Temu, an up-and-coming shopping app, has been making waves in the retail world. It made headlines by securing not one but two advertising slots during the Super Bowl, paying a staggering $14 million for each 30-second spot. This feat is even more impressive considering that Temu launched in the US just last September and expanded into the UK in April. Despite being relatively new, Temu has rapidly gained popularity, amassing over 7 million downloads in the UK alone and reaching a global total of more than 117 million downloads.

One of the key factors contributing to Temu’s success is its founder, Colin Huang. With a fortune of $24 billion, Huang is one of China’s richest individuals and has a track record of entrepreneurial success, including helping to set up Google in China. He has applied his expertise and business acumen to Temu, which is owned by Pinduoduo (PDD), a Chinese ecommerce company.

Temu sets itself apart from traditional online retailers by offering clothing and household goods at seemingly impossible prices. It achieves this by shipping directly from warehouses in China, cutting out the higher costs associated with logistics networks in Western countries. By leveraging its parent company’s close relationships with Chinese suppliers, Temu is able to dramatically undercut its Western rivals in terms of pricing.

What’s interesting about Temu is its unconventional approach to product offerings. Unlike established online marketplaces that feature well-known brands and curated product lists, Temu’s website presents a seemingly random assortment of bargain gadgets, garments, and toys. This approach, coupled with aggressive marketing tactics and limited-time “lightning deals,” creates a sense of urgency and a fear of missing out (FOMO) among consumers.

The strategy seems to be working, as more than 7 million Britons have installed Temu, according to data from research company Sensor Tower. Globally, it has become one of the fastest-growing apps of all time. Monthly spending on the platform has skyrocketed from an estimated $192 million in January to an impressive $700 million in June. Analysts predict that total spending on Temu could reach a staggering $10 billion this year, a milestone that took Amazon 12 years to achieve.

Temu’s eye-catching orange packaging has become a familiar sight in delivery vans and on doorsteps. Social media platforms are flooded with influencers sharing their “Temu hauls” of imitation AirPods, extra-strong magnets, and 98p water bottles. With its aggressive pricing, free delivery, and relentless marketing campaigns, Temu has emerged as a formidable competitor to major online sellers like Amazon.
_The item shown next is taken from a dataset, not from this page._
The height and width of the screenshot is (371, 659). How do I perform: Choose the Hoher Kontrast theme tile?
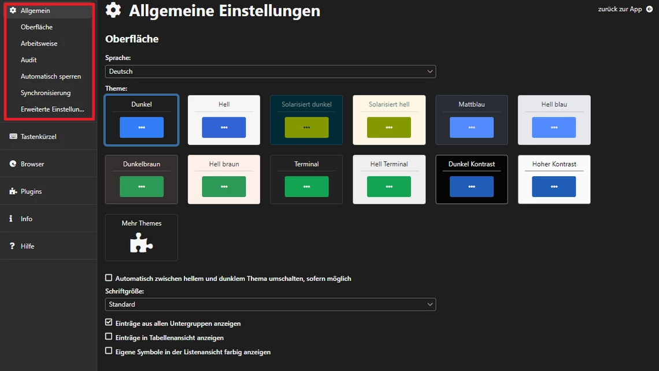[x=554, y=179]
However, Temu’s rise is not without its challenges. While other platforms have attempted to attract Western shoppers by shipping directly from China, none have experienced the same rapid growth as Temu. Its success can be attributed to a combination of factors, including aggressive pricing, free shipping, and its parent company’s extensive network of manufacturers. Nonetheless, Temu’s current business model operates at a significant loss, with Wired reporting an average loss of $30 per order, considering the average order value is just $25. As a result, industry experts expect prices on the platform to rise in the future.
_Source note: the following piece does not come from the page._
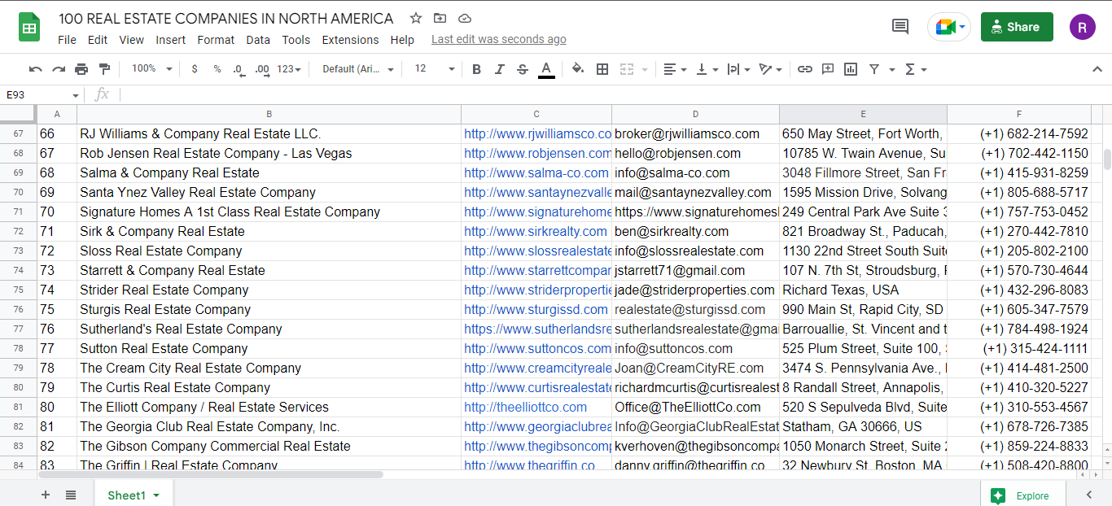Screen dimensions: 1112x506
Task: Click the paint format roller icon
Action: (104, 69)
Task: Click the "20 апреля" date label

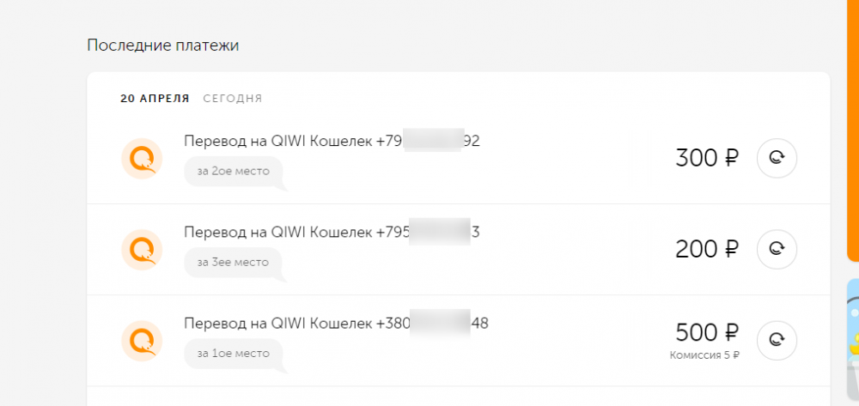Action: click(x=155, y=99)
Despite the financial challenges, Temu can afford to sustain these losses for now. Its parent company, Pinduoduo, reported tripled profits of $1.2 billion in the first quarter of this year, driven by the success of its Chinese operations. Temu reportedly aims to break even by 2025.

However, Temu’s journey is not without obstacles. Its Chinese ownership has attracted scrutiny, especially in light of the Communist Party’s tech crackdown in 2021. Although Temu claims to have been founded in Boston and recently moved its headquarters from Shanghai to Dublin, US politicians have raised concerns about the app’s potential ties to forced labor in Xinjiang. Additionally, some US states, such as Montana, have taken measures to ban TikTok and discourage the use of Chinese apps on government devices. In March, Pinduoduo was even removed from Google’s app download store over security concerns.

Despite the challenges and potential controversies, Temu has undoubtedly rattled Amazon. The retail giant has refused to include Temu in its famous price matching scheme, citing the company’s failure to meet the required standards, particularly in guarding against counterfeits. As a response, some Chinese sellers have claimed that Amazon has started discounting goods in an effort to compete with Temu’s aggressive pricing strategy.

Amazon has spent the past two decades training consumers to expect fast delivery and a vast selection of products. However, Temu’s disruptive approach and unbeatable prices pose a significant threat. While its longer delivery times may be a downside, users are captivated, spending an average of 28 minutes per day on the app, nearly double the time spent on Amazon.

As Temu continues to challenge traditional retail norms and disrupt the market, it remains to be seen how it will navigate the scrutiny surrounding its Chinese ownership and potential controversies. Nevertheless, it has already left an indelible mark on the industry, prompting Amazon to adjust its strategies and leaving many wondering if Temu could ultimately become the new heavyweight in online retail.